That can all be fixed by voice technology.
And you can still have a pleasant experience when the waiter, waitress brings you the food,
you could have a chit-chat, sure, and you can keep it personal.
But the companies that get this balance right are the ones that I think are going to succeed.
Back to what you sat on Alexa, I want to make sure we spend some time there.
One of the interesting things about the voice technology hype and adoption cycle is that it seems
like we're fairly far along on the adoption cycle.
I'm comfortable using Siri.
I'm afraid to say her name, but Alexa for the weather on a daily basis, but there isn't
a ton of hype around what's going on with voice technology.
And what's going on with that disconnect, do you think?
Yeah.
So voice like a lot of technology, and mobile was the same way, right?
Mobile technology started coming out in the late 90s with WAP and a bunch of other services.
And everyone wanted this stuff on their phone.
And it just, it was the same thing.
You kind of checked your news, maybe, checked a couple emails, but that was annoying because
he couldn't really respond.
And it just, the interface wasn't right, but everyone knew that eventually we would have
the internet or all of interactivity on our, on our devices.
And what broke that open was, was when Steve Jobs ultimately launched the iPhone with a
whole new interface touch, et cetera.
The same thing's going on with voice.
We've been messing around with it for 10 years.
We all want to use it because it's so fast to speak.
We can speak three times faster that we can type, so it's just so efficient, but we don't want to listen.

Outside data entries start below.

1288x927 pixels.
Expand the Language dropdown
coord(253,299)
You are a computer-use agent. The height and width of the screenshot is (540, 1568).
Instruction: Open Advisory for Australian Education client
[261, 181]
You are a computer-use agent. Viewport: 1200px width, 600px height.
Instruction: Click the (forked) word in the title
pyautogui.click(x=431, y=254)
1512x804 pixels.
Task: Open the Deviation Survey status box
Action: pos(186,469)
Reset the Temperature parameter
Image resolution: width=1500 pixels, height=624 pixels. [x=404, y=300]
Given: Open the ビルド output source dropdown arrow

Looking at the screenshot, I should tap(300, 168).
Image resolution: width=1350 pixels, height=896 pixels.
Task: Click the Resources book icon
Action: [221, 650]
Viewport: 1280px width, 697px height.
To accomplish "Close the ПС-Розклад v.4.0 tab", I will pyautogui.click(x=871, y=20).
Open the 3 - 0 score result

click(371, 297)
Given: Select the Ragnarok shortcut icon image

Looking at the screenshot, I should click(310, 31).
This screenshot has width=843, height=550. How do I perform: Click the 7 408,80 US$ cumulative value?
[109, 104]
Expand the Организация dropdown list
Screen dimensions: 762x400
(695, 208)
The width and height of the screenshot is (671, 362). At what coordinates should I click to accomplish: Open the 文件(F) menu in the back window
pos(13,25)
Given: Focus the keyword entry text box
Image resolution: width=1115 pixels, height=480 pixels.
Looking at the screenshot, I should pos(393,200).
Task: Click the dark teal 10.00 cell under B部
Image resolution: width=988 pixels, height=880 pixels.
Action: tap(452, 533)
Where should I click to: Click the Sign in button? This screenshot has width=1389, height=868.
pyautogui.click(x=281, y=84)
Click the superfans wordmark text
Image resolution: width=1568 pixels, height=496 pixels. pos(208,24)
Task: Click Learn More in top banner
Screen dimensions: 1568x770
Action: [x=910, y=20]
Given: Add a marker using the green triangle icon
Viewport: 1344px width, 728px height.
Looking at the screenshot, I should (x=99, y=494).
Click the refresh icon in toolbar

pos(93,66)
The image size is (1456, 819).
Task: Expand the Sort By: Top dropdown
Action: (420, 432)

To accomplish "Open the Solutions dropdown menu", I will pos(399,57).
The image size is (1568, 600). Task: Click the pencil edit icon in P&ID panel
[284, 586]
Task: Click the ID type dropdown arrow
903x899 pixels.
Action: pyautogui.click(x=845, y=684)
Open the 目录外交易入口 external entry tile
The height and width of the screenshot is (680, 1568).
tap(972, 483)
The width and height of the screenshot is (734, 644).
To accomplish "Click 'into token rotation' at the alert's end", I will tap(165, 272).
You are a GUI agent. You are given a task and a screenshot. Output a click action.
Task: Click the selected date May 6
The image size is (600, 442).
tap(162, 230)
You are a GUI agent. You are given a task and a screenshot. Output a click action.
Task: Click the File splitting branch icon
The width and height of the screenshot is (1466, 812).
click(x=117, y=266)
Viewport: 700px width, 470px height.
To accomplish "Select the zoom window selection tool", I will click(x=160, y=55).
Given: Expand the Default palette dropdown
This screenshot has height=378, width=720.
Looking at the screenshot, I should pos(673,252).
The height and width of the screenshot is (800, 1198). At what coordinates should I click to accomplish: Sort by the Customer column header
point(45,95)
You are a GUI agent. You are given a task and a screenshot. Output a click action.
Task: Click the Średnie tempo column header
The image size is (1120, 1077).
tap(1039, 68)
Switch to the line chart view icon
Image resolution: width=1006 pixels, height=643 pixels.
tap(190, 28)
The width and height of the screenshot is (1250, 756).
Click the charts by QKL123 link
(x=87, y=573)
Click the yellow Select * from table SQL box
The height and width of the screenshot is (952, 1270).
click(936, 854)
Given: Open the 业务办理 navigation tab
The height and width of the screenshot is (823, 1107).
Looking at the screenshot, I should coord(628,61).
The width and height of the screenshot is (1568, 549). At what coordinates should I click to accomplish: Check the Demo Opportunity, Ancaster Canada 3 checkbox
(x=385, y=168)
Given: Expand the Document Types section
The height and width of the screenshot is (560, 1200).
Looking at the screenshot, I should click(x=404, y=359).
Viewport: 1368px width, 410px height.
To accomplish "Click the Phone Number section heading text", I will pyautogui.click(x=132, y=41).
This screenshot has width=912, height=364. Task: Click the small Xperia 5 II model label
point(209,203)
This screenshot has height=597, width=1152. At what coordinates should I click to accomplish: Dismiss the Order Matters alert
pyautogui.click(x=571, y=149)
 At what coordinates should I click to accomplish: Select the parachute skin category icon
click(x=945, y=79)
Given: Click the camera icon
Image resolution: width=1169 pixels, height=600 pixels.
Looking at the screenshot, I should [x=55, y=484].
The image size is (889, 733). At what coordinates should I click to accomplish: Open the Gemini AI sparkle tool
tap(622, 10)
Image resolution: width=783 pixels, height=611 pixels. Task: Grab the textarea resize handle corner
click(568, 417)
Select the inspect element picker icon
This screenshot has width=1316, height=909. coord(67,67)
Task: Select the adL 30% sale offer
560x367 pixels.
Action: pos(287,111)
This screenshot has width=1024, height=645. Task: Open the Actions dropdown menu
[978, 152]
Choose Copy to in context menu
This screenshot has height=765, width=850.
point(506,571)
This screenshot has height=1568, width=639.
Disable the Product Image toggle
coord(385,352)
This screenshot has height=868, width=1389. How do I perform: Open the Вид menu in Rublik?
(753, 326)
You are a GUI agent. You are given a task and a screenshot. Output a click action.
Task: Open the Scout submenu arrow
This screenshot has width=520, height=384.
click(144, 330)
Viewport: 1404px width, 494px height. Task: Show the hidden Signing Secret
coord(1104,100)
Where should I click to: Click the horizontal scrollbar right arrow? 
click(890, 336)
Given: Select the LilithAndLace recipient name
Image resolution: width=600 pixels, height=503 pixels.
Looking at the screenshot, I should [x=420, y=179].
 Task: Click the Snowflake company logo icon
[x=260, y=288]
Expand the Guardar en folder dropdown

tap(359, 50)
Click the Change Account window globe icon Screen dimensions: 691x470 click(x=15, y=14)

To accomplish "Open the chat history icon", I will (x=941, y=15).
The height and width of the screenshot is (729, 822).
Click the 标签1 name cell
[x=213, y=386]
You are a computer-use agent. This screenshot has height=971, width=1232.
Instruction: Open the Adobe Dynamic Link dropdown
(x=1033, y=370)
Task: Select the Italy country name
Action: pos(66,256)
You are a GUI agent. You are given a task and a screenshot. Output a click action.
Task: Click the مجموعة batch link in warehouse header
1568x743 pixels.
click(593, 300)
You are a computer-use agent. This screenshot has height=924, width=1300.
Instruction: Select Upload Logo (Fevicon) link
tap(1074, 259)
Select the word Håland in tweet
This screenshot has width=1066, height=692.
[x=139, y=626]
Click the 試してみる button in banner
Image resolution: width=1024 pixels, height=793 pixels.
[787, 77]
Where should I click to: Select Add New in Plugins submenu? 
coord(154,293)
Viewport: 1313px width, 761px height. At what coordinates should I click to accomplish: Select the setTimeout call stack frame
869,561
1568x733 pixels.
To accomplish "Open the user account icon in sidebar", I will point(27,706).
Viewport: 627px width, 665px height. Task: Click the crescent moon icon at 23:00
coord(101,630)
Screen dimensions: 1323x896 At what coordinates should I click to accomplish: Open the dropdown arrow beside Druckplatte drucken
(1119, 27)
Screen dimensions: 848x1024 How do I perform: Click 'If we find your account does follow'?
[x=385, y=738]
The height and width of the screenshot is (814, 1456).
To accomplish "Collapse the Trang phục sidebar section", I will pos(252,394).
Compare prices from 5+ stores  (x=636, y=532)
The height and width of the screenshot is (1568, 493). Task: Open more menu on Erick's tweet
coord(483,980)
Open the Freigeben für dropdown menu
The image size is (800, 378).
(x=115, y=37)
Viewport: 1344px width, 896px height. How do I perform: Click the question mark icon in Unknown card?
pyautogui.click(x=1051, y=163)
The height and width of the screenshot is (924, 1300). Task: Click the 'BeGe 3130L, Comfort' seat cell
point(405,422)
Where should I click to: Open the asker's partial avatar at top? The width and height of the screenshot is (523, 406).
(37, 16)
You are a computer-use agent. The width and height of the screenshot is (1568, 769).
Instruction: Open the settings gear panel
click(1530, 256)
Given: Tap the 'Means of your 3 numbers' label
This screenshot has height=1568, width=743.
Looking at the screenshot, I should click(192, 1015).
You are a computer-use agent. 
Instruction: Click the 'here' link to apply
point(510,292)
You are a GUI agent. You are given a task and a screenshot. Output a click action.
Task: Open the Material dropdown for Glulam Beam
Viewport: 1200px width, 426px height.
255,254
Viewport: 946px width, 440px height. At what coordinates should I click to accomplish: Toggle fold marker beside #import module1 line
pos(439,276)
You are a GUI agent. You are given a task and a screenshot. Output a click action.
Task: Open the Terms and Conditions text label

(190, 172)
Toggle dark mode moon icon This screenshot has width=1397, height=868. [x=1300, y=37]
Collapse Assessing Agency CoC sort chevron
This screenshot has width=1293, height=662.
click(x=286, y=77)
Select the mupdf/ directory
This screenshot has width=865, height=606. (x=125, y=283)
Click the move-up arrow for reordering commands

And the core mistake that all these systems have made, starting with Alexa and Siri, is that they try to create assistant human-to-human voice environments.
They try to replicate those.
But that's how what we want.
We just want to say something and have the machine do something or give us the information.
And that's when voice will have the real interface breakthrough that it hasn't quite had yet.
We all have it, but we don't use it for very much.
Yet. And so that is the breakthrough. And by the way, Gen AI is unleashing all this because with
Gen AI, voice gets so much better because the responses get better, but also the interpretation
gets better. So I won't hold you to the prediction. But what do you think is that breakthrough
moment then? As a consumer, all know that the breakthrough in voice technology has happened when?
When basically every app you use has a giant mic button and you're primarily communicating with
your apps via voice first.
and you're asking your bank account for new checks or to transfer money, and you're asking,
you're doing all your orders, you're ordering your movie tickets, and kids are already doing this,
right? In my house, nothing gets watched on the television that a kid hasn't yelled at the system
to get them, right? They're not using fingers. They're using their voice.
And I think that's one of the interesting conversations that you're having as a parent
to talk about in the book is the way that essentially the pull,
in the ways that we need to speak to the voice assistance.
And if it's even important to say, like, please and thank you.
Yeah, I mean, one of the interesting things is the first generation of voice assistance
were all female, right?
And the reason was because they tested better.
But the reason they tested better was because of human bias, right?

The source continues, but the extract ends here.